*** Extrait choisi ***
Inobjectivable est la vérité dans la mesure même où elle est inséparable de son interprétation et où celle-ci n'est pas unique, mais personnelle, historique et donc toujours multiple. Cette façon d'échapper à toutes les formulations qui se voudraient définitives tout en étant indissociables de chacune d'entre elles est ce qui la caractérise en propre, ce que Pareyson appelle son ulteriorità, que nous avons choisi de traduire par "imprésentabilité 11". Dans la perspective herméneutique de Pareyson, le rapport de la vérité à la parole est un rapport originaire. Le langage n'est pas un obstacle à la vérité, mais le lieu même de sa manifestation. Dans la pensée révélatoire règne une complète harmonie entre dire, révéler et exprimer. "Que la parole soit révélatoire est signe de la validité pleinement spéculative d'une pensée non oublieuse de l'être, et que la parole soit expressive est signe de la concrétude historique d'une pensée non oublieuse du temps 12." Mais la liberté est la condition d'exercice d'une telle pensée dont l'interprétation de la vérité et la révélation de l'être dépendent.
Pour l'ontologie négative le discours est insuffisant et la philosophie n'a d'autre recours que de se réfugier dans l'ineffable et le silence. Rien de tel pour la pensée révélatoire qui manifeste continûment l'infinie richesse de l'implicite en elle et qui est, selon l'expression de Pareyson, "irradiation continuelle de significations". D'où le rapport entre pensée révélatoire et mythe que l'on trouve nettement affirmé au début de "La philosophie et le problème du mal". La pensée révélatoire, disait déjà Pareyson dans Vérité et Interprétation, " semble posséder les caractères du mythe: puisque la vérité ne se donne qu'à l'intérieur d'une perspective et ne peut être saisie sinon comme inépuisable, le discours qui la concerne a la double caractéristique d'être toujours multiple et jamais totalement explicite: toujours multiple, c'est-à-dire personnel et expressif, et jamais totalement explicite, c'est-à-dire indirect et significatif; et ces caractères ne sont-ils pas justement ceux du mythe (…)13?"
*** Données fournies ***
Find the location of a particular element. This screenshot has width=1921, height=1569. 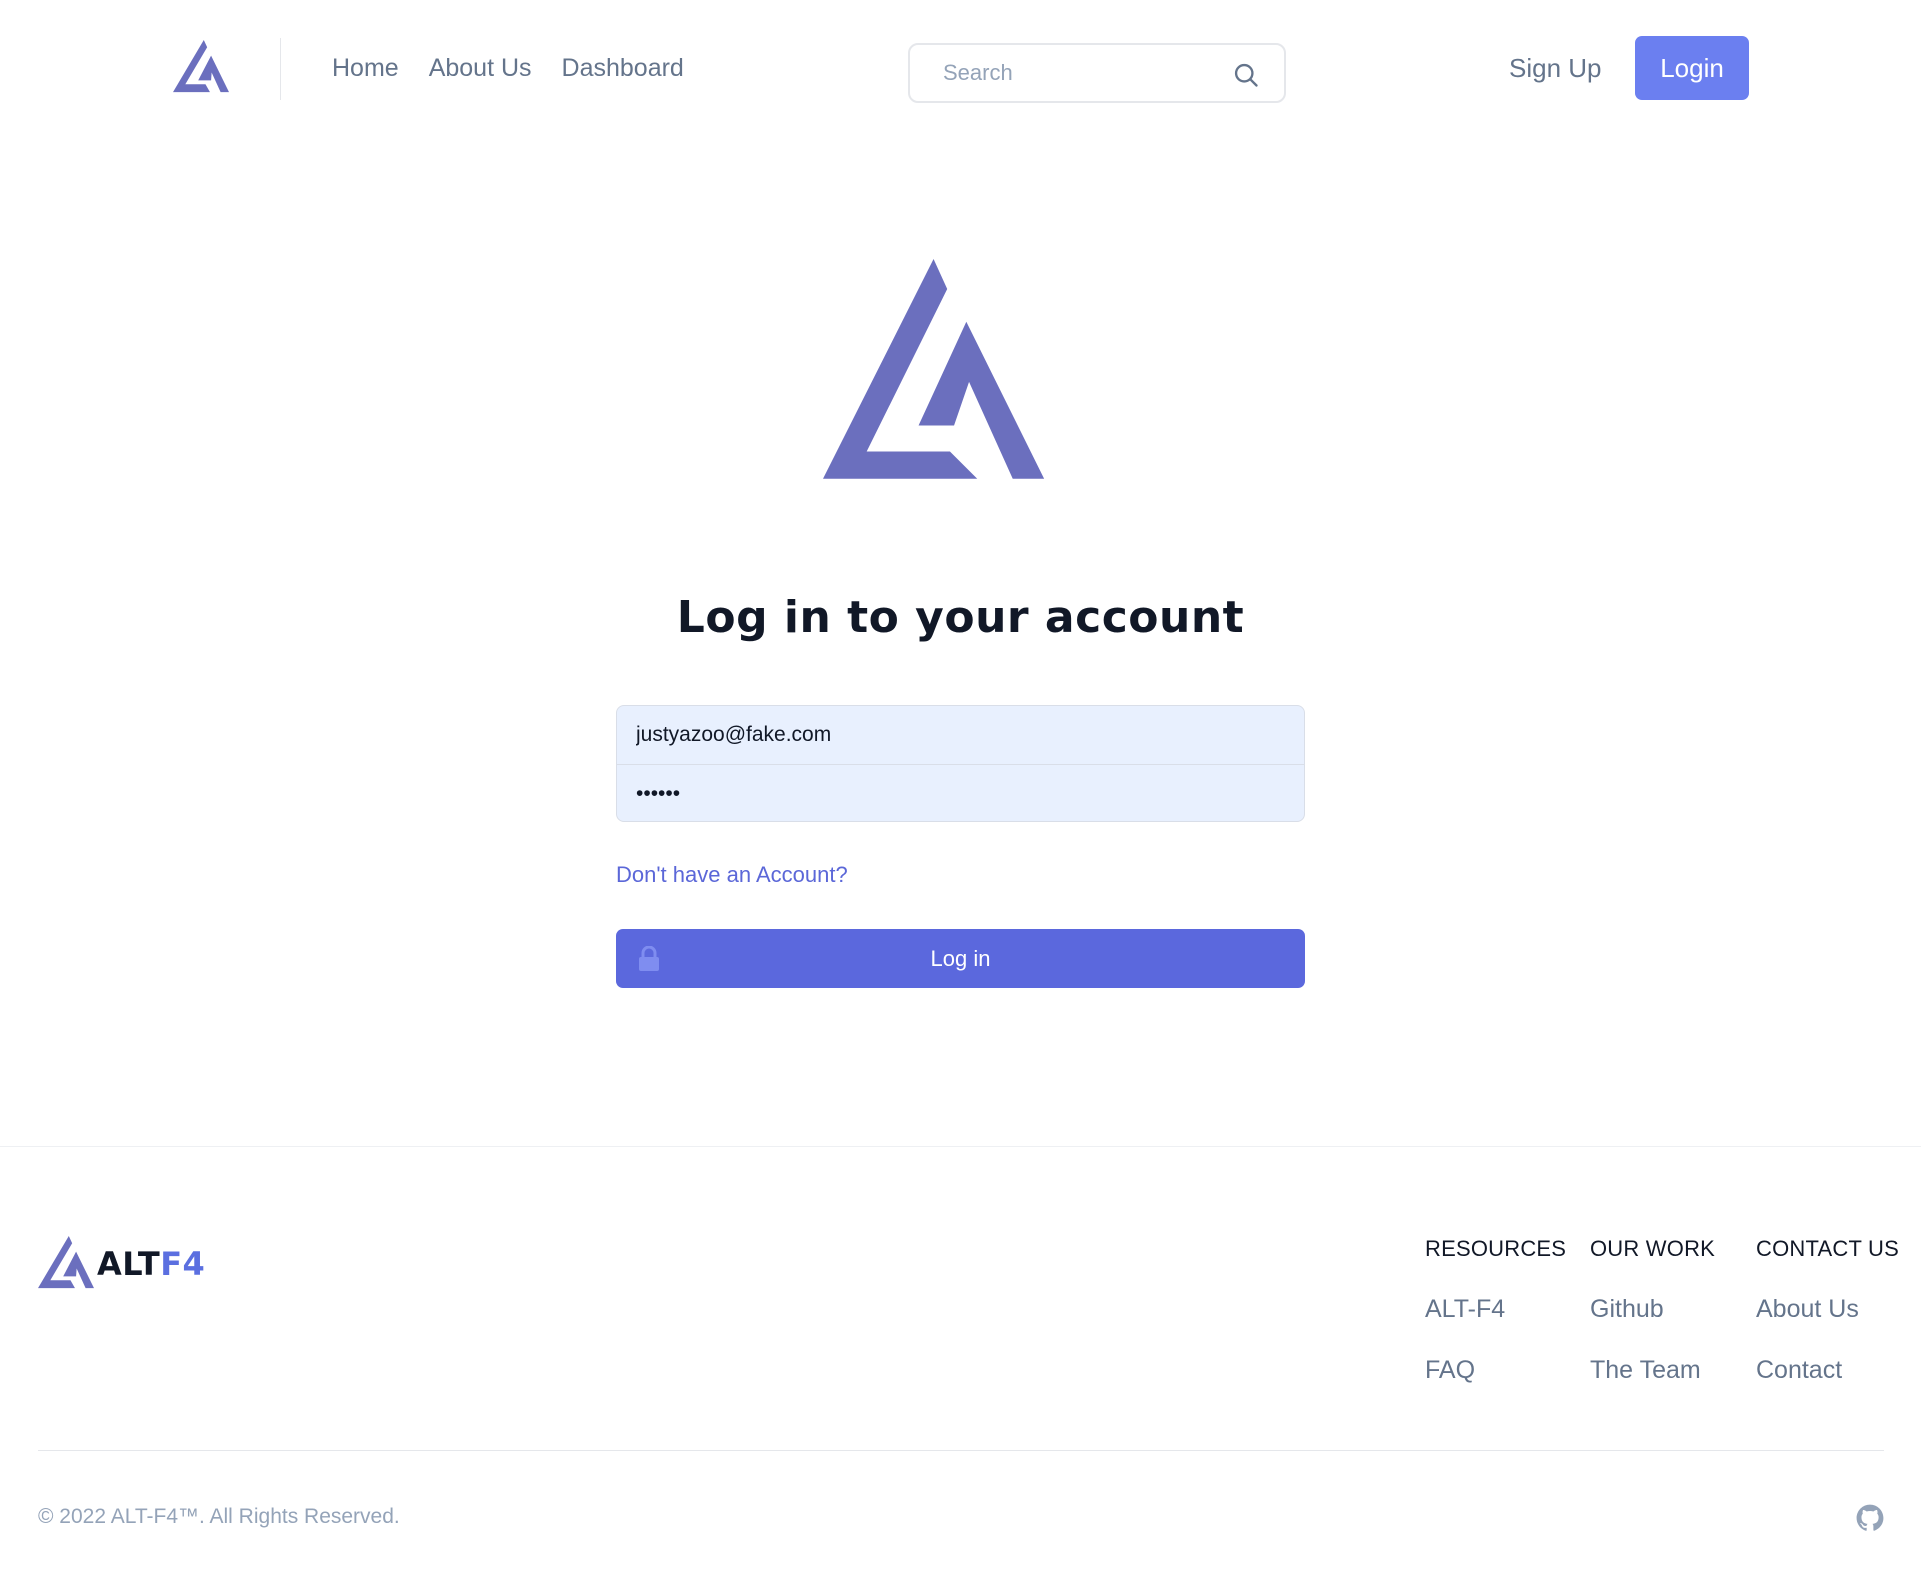

footer-logo-icon is located at coordinates (66, 1264).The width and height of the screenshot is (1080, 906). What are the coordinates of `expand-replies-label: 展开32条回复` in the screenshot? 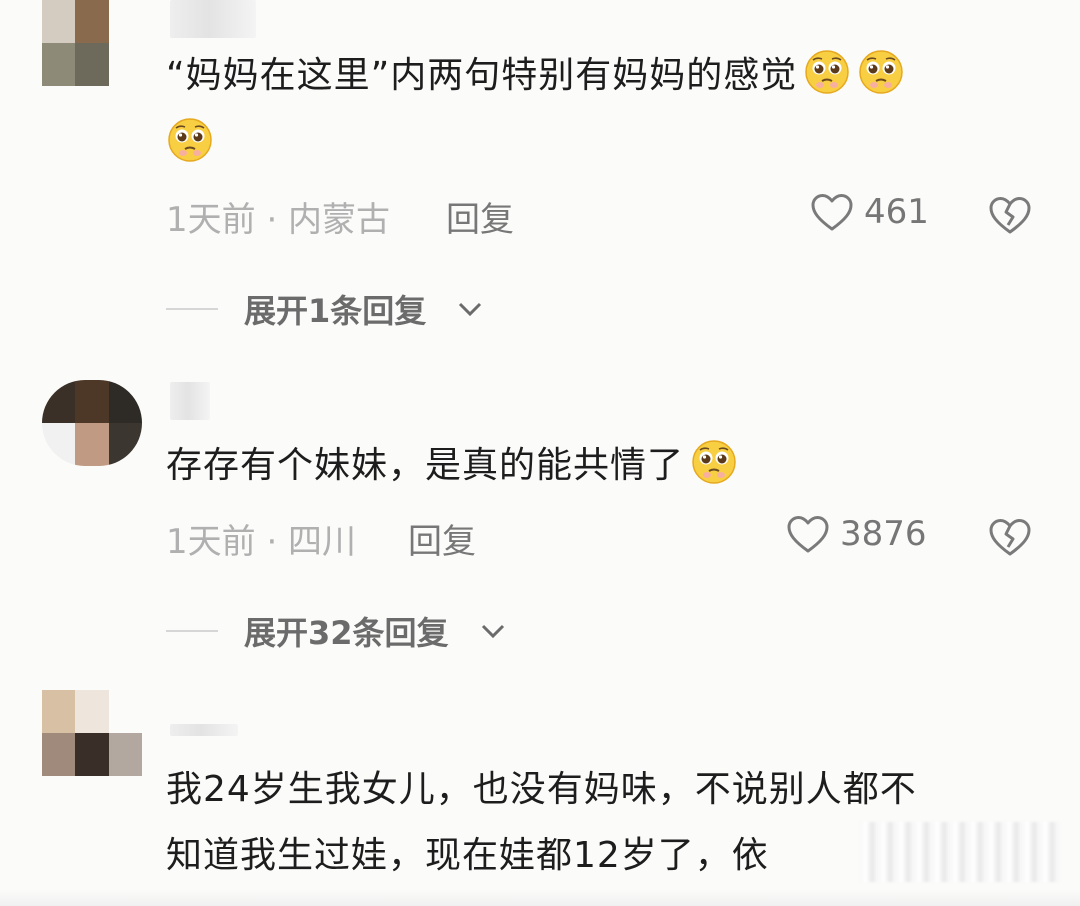 It's located at (346, 633).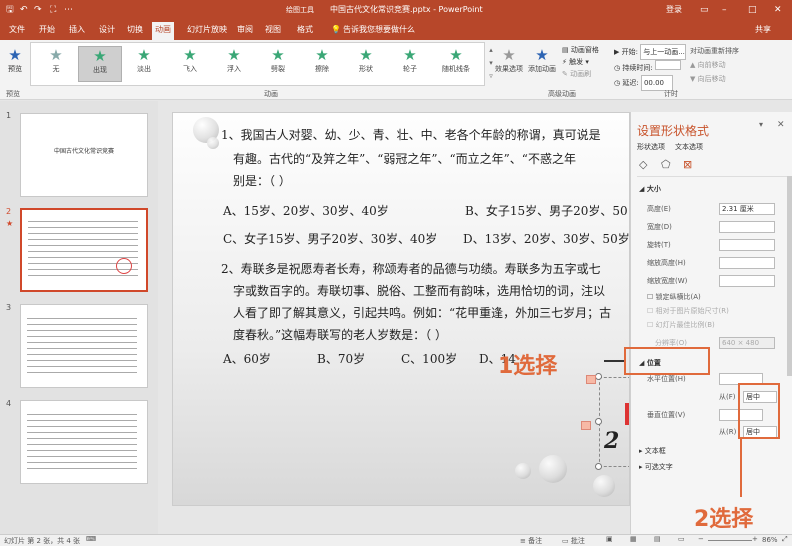  Describe the element at coordinates (666, 379) in the screenshot. I see `horizontal-position-label: 水平位置(H)` at that location.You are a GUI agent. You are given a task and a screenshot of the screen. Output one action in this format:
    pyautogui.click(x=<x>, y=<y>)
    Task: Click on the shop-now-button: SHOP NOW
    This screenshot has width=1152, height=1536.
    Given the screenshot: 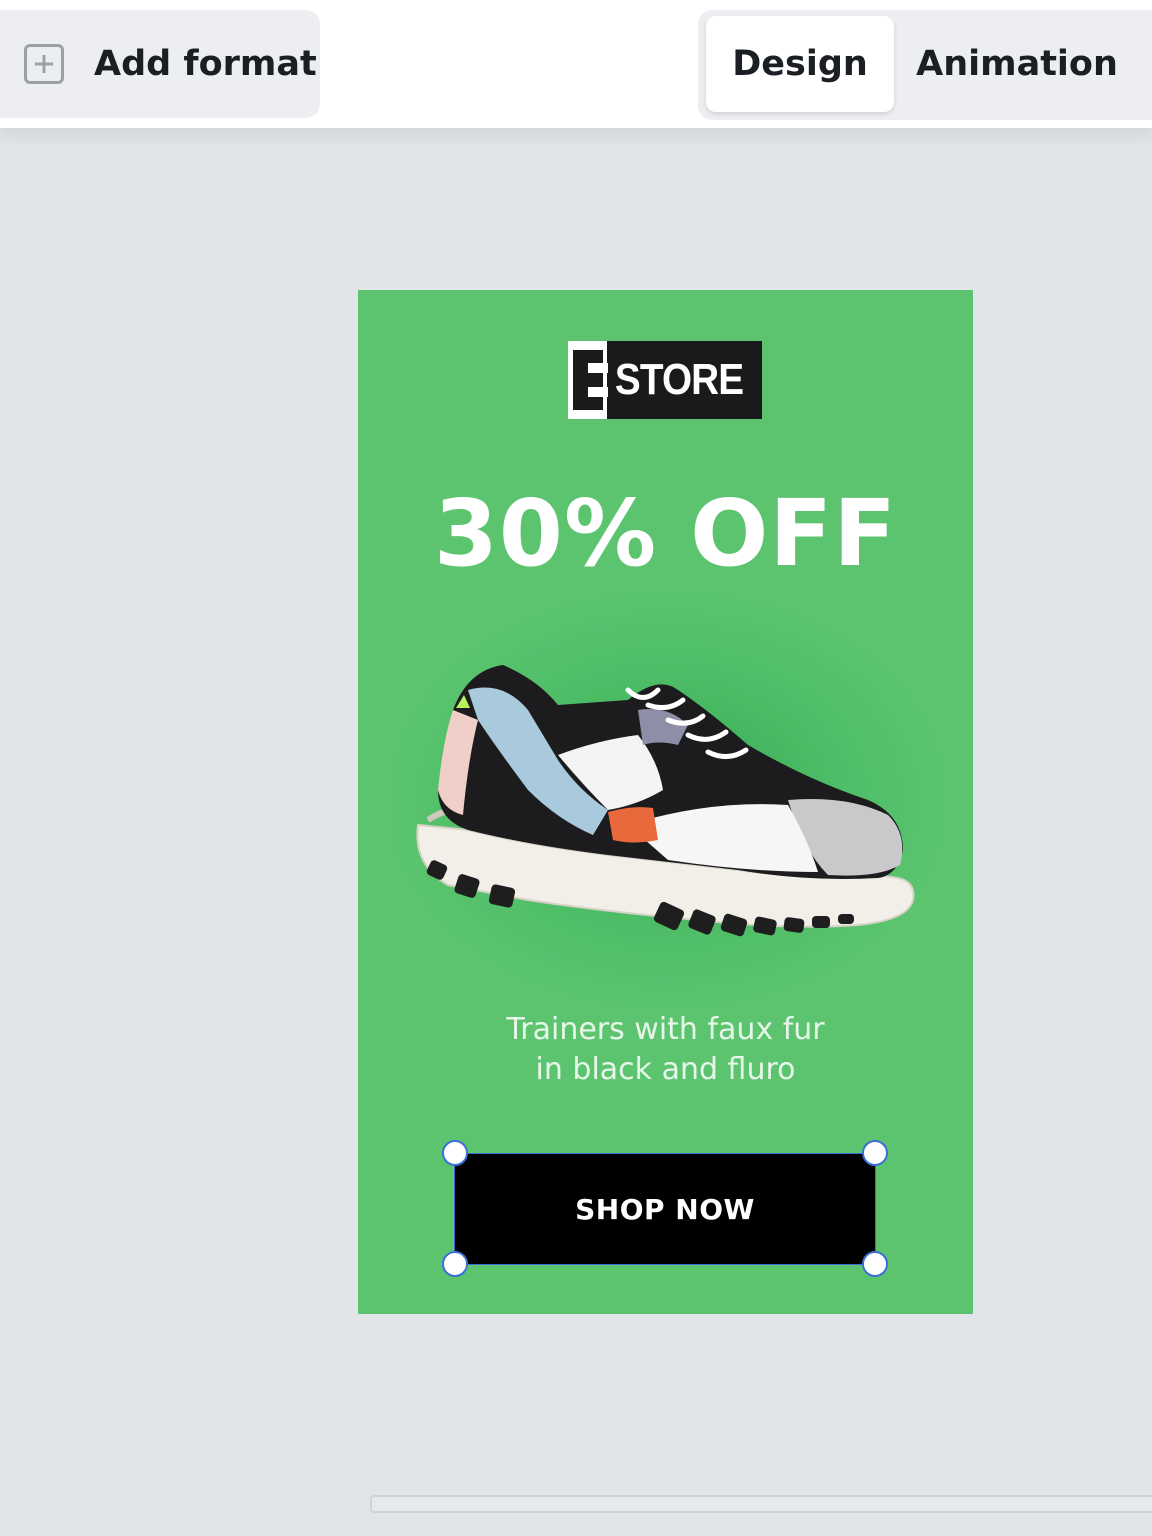 What is the action you would take?
    pyautogui.click(x=665, y=1209)
    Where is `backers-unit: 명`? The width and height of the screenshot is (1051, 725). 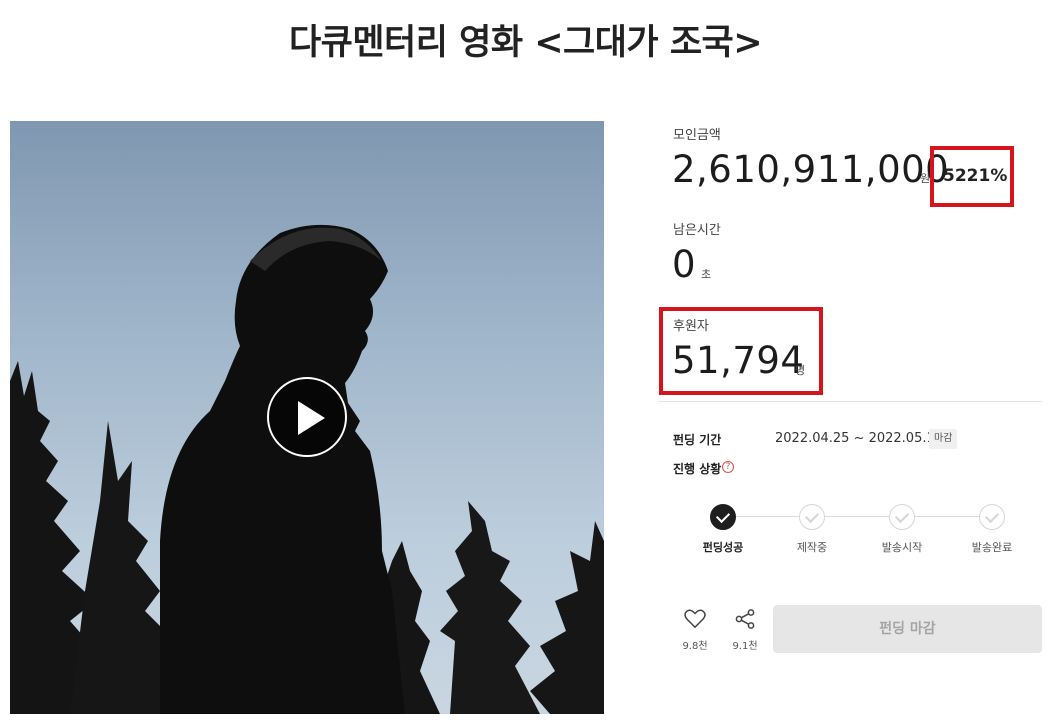 backers-unit: 명 is located at coordinates (800, 370).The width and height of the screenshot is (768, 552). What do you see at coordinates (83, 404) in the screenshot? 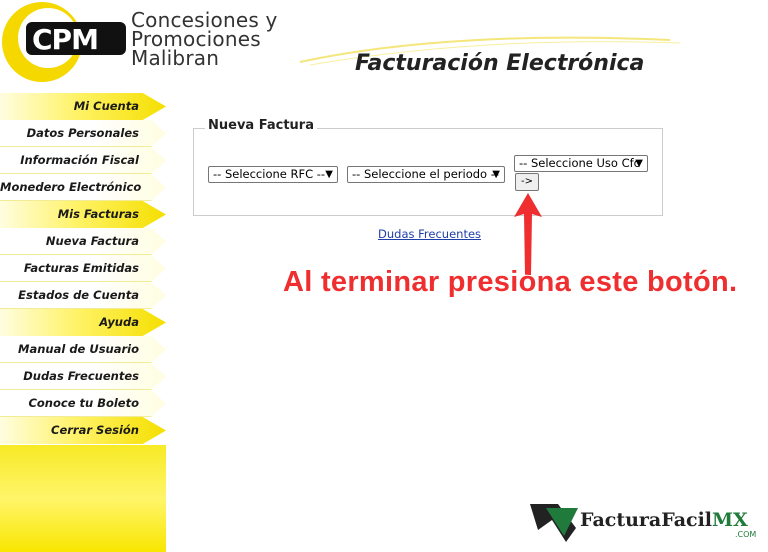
***
§ Consigne
Dans l'extrait sur la vérité chez Pareyson, quel terme de Pareyson est traduit par « imprésentabilité » ? Indiquez-le, s'il vous plaît.

§ Résultat
Le terme est « ulteriorità ».